The supervisor took us to the panoramic windows to explain the field’s runway makeup, and how it related to the information on the monitors. A radar system high above us sent out electromagnetic waves, and these waves were reflected back by any flying object in the sky. Its position relative to the runway was displayed on the monitor, along with an ID broadcast by each bogie. The monitor showed the IDs and positions of all planes within range of the airport. While each flight has its arrival and departure times, the control tower directs traffic, giving planes instructions on when to approach the runway, land, or take off.
The foundations for the development of radar were laid by Heinrich Hertz in 1886, when he discovered that radio waves are reflected by metallic objects. Christian Hülsmeyer carried out the first detection experiments using radar waves in the early 1900s, and developed a device that could measure the transit time of reflected waves, the “telemobiloscope.” He took out a patent for the process and is therefore considered the inventor of radar.

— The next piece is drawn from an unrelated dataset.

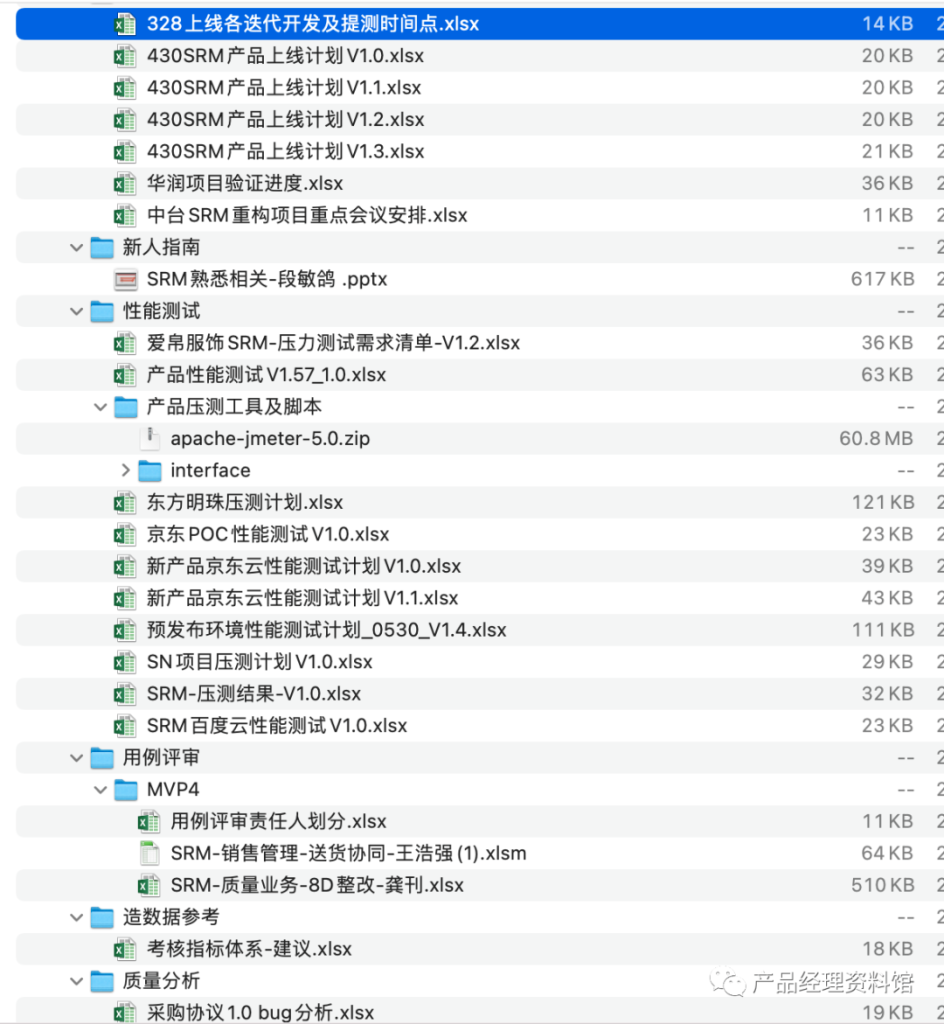This screenshot has width=944, height=1024.
Task: Click the zip archive icon of apache-jmeter-5.0.zip
Action: coord(149,438)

Radar differs from other sensing methods, such as optical and infrared devices, in some important ways, including the detection of far distant objects, and the ability to see in darkness and through clouds and vegetation. During WWII, the rapid development of radar gave the British a decided advantage by alerting them to an incoming attack, when Nazi planes were still 100 miles out from reaching the coast of England. This allowed citizens to reach shelters, and the military to scramble fighters to meet the enemy head on. The fact that inclement weather also reflected radar waves caused some difficulties when looking for the enemy, but it also led to the use of radar in weather forecasting (Figure 2). You are probably familiar with the phrase “Doppler radar” in weather reporting.
PULSED VS. DOPPLER RADAR
Pulsed radar transmits a short radio pulse (multiple cycles in the gigahertz range) using very high pulse power. A directional antenna forces the wave into a narrow cone at the speed of light. An object such as a plane will reflect some of the wave back toward the antenna. The time of flight (TOF) between sending the pulse and seeing a reflection represents twice the distance (d) to the reflected object. So the round trip distance of the wave is 2 x d = c x TOF, where c is the speed of light. This is similar to an ultrasonic sensor that uses the speed of sound. TOF is then an indication of distance between the source and target.

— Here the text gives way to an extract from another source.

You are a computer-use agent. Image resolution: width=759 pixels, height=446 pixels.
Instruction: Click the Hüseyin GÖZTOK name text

Doppler radar is a bit different. We are not interested in the distance to the object, but rather the speed at which the object is moving toward or away from the radar. Here the radar frequency is transmitted continuously, and the frequency of the reflected signal is compared to the original. If the object is motionless (not moving toward or away), the frequency is constant. If it’s moving, the frequency changes, based on how fast it is approaching or going away.
This shift in frequency is known as the “Doppler shift.” It is a change in the reflected frequency due to the target compressing the frequency when moving toward the radar source, or expanding it when moving away. The amount of frequency change, or Doppler shift, when the target is directly approaching the radar is calculated by the following formula:
fD = (2 x vt ) / λ
Here, fD is the Doppler shift in frequency, vt is the velocity of the target, and λ is the wavelength. Now let’s consider the following example with a transmitted 24GHz signal:
Let vt = 1m/s (2.24mph)
λ = 0.01249135m
fD = (2 x 1m/s) / 0.01249135m
fD = 160/s = 160Hz
When the target is approaching the radar at 2.24mph, the received signal will be 160Hz higher than the transmitted 24GHz signal. Note that the Doppler shift will be negative when the object is moving away from the radar, and positive when moving toward the radar.
This month’s project is a solar-powered speed detector that uses the Grove 24GHz Doppler radar module and a large-format LED display. The device measures and displays the speed of oncoming moving objects—mainly motor vehicles, but also bicycles and even pedestrians.
INFINEON BGT24LTR11 RADAR CHIP SET
The Grove 24GHz Doppler radar module is based on Infineon’s BGT24LTR11 radar transceiver chip set (Figure 3). Although it has the ability to turn the transmitter ON/OFF, it is used here to reduce power consumption and not to determine distance. It is certainly possible to obtain distance, but it is not being used for this purpose in my project.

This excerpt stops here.